++++ Information ++++

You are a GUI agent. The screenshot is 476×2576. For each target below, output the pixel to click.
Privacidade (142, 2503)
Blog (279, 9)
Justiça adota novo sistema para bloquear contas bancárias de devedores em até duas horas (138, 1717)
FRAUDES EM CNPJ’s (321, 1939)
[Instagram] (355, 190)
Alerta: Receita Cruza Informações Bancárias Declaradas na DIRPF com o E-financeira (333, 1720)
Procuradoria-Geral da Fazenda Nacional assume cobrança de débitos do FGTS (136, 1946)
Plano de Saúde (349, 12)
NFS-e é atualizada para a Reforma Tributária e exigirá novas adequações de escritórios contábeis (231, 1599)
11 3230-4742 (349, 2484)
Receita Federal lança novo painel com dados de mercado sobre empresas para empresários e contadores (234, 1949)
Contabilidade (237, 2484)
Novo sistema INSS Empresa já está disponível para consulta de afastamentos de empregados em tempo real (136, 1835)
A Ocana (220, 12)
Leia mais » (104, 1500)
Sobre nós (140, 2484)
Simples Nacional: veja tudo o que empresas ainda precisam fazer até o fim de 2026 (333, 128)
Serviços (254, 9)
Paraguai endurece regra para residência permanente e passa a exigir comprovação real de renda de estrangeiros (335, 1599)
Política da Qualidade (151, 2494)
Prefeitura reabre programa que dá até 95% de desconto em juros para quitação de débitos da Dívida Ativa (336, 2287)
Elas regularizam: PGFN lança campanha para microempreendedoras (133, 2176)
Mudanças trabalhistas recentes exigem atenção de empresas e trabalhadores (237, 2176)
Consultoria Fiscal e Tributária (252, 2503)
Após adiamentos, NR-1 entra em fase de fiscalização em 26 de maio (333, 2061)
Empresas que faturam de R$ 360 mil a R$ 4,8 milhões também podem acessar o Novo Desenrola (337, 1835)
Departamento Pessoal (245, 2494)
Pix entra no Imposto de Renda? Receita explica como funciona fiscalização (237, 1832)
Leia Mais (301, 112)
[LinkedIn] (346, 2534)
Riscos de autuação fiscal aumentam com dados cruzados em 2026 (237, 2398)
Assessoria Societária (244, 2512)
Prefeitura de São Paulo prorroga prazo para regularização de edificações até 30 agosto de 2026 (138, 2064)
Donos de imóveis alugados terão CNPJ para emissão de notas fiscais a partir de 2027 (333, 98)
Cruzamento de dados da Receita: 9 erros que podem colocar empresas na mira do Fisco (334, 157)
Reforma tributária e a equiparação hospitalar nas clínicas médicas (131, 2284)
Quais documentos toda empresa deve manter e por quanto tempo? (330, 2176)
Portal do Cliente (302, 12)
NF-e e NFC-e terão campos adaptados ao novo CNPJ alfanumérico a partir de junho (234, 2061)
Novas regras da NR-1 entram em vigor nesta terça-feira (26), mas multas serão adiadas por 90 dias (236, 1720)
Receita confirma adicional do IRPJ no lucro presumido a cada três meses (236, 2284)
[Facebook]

++++

Task instructions
Count up the lines of the data that include "Prefeitura". Reply with a number only.

Answer box
2